We were never girlfriend and boyfriend. People at school would sneer at me about having a "gay boyfriend" and yet we never went beyond a few relatively tame sessions of kissing. The only time we did anything remotely "date-like" was taking the streetcar all the way downtown to make pilgrimages to Sam the Record Man on Yonge Street on those Saturdays when neither of us was working at our part-time jobs. We would go to the bargain floor and paw through the bins, seeking out the over-looked gems. Our only other "date" was an afternoon at the repertory theatre seeing an abridged version of the Woodstock movie. All the way home, we dissected the performances.
M was always, ALWAYS sure that he would make it in the music business! I was less sure - for both of us. He pushed me to sing outside of my comfort zone and would sometimes transpose pieces into my lower register for me. By the time we parted ways after an intense 2 years of friendship, I could sing both Christine McVie and Stevie Nicks' parts on the entire Rumours album.
That first year at school together, during the annual talent show, he heard another classmate play drums with his band. The band was pretty bad, but R's drumming was great, and M set about recruiting him for his own band.
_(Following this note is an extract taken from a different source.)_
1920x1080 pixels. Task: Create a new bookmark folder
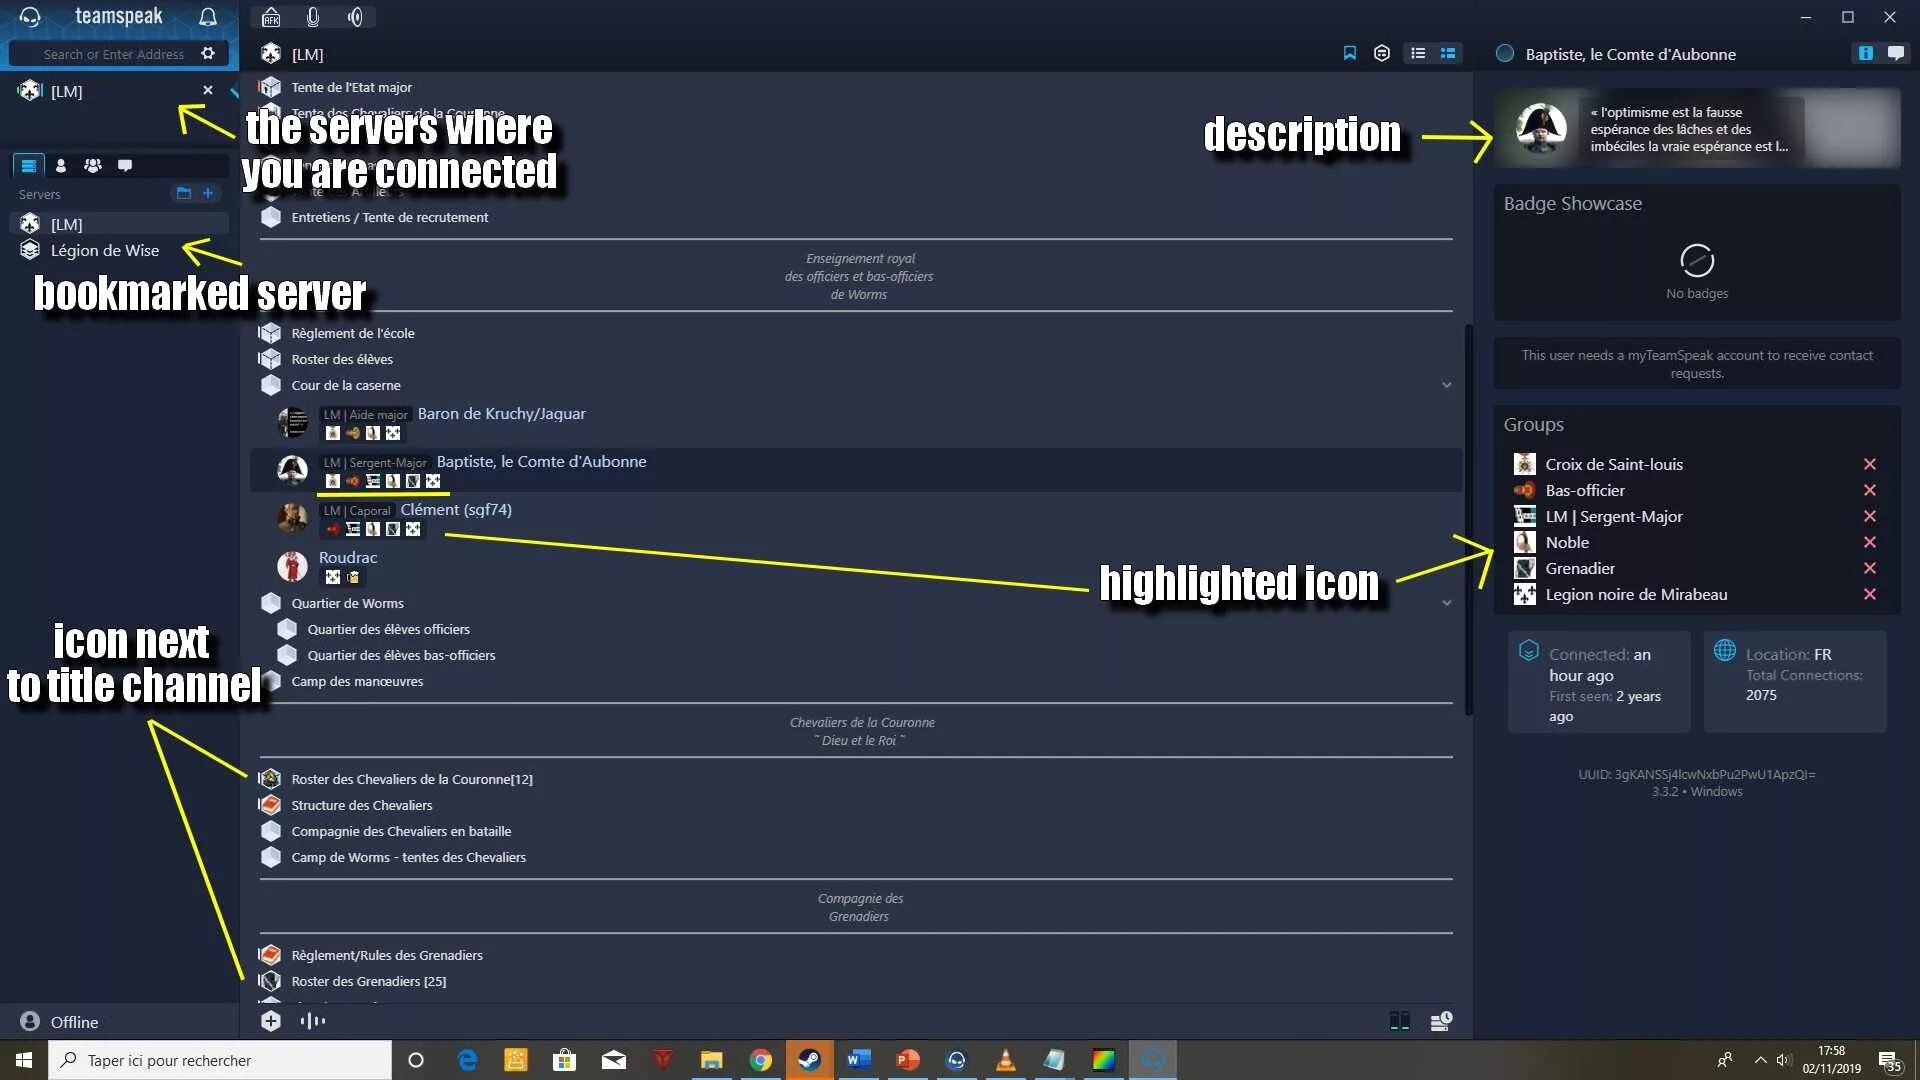[x=183, y=193]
When you look up M's band on Wikipedia, it tells you that they were formed in 1981. This is patently untrue; they formed 3 years earlier than that, when M and R and another friend of M's played at the next year's talent show. They brought the house down. R didn't really like M; he once asked me why I was friends with "that freak". He then went on to admit that he thought M was a "talented freak, but a freak just the same". Needless to say, when the band finally got their recording contract shortly afterward, R wasn't part of the band. However, I do remember holding in my hands the demo vinyl single where R was the drummer for M's band.
M and I graduated in the same year; I went to university to try to become a lawyer instead of a singer and he went off to make his way in the music business. He succeeded for a while; enough that his voice is totally recognizable on the Canadian Christmas charity single "Tears Are Not Enough". He was disappointed with my decision, believing that I should follow his path. But when I did finally go the musical route, I went into opera instead of rock and roll.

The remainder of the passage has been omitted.